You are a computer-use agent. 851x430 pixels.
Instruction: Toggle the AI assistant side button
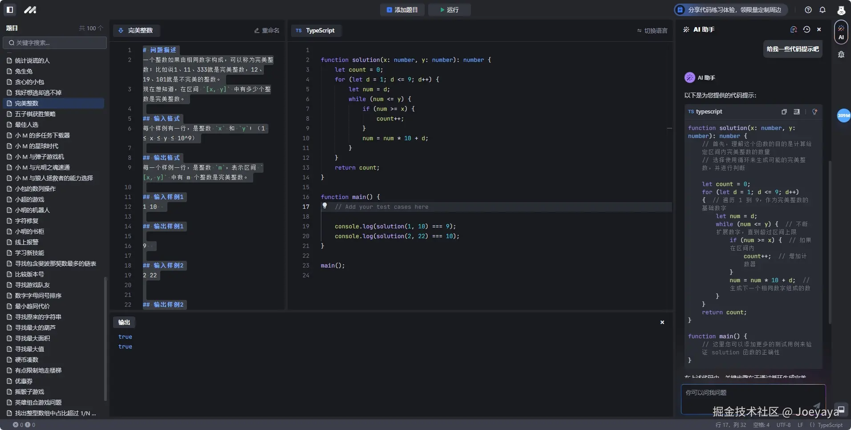click(x=841, y=32)
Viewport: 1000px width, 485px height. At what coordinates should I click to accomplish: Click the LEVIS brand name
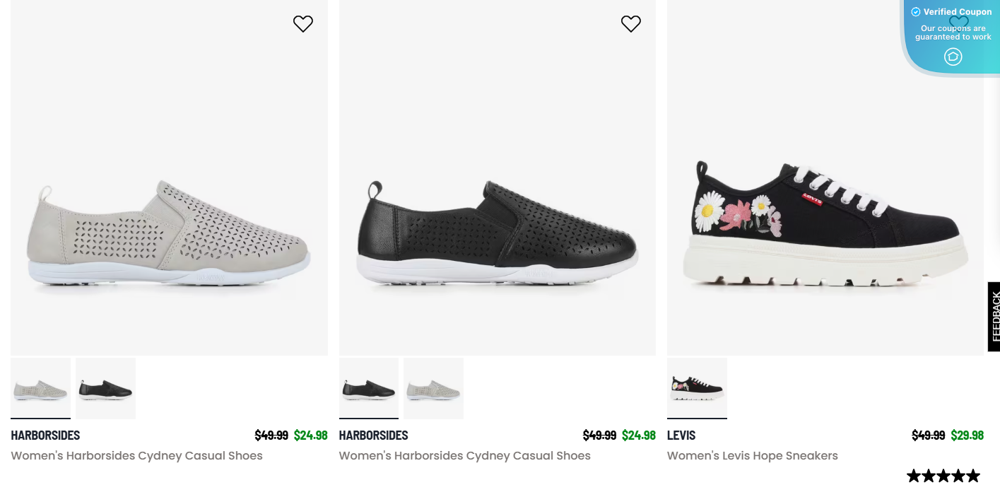(x=681, y=436)
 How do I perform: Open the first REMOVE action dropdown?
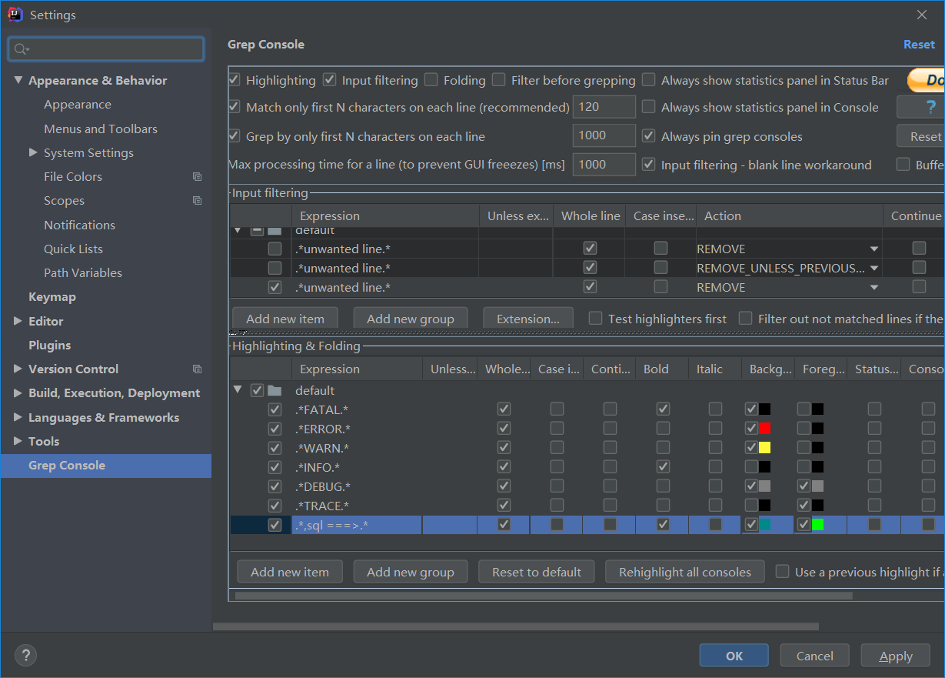coord(873,249)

──────────────────────────────

YOUR OBJECTIVE: Transcribe exactly the line that contains "Instruction: Toggle the" and each line after it through the end of the listing. Leave out the pictures.

FINISHED EXERCISE:
Instruction: Toggle the AI assistant side button
click(x=841, y=32)
Viewport: 1000px width, 485px height. At what coordinates should I click to accomplish: Click the LEVIS brand name
(x=681, y=436)
 How do I perform: Open the first REMOVE action dropdown?
coord(873,249)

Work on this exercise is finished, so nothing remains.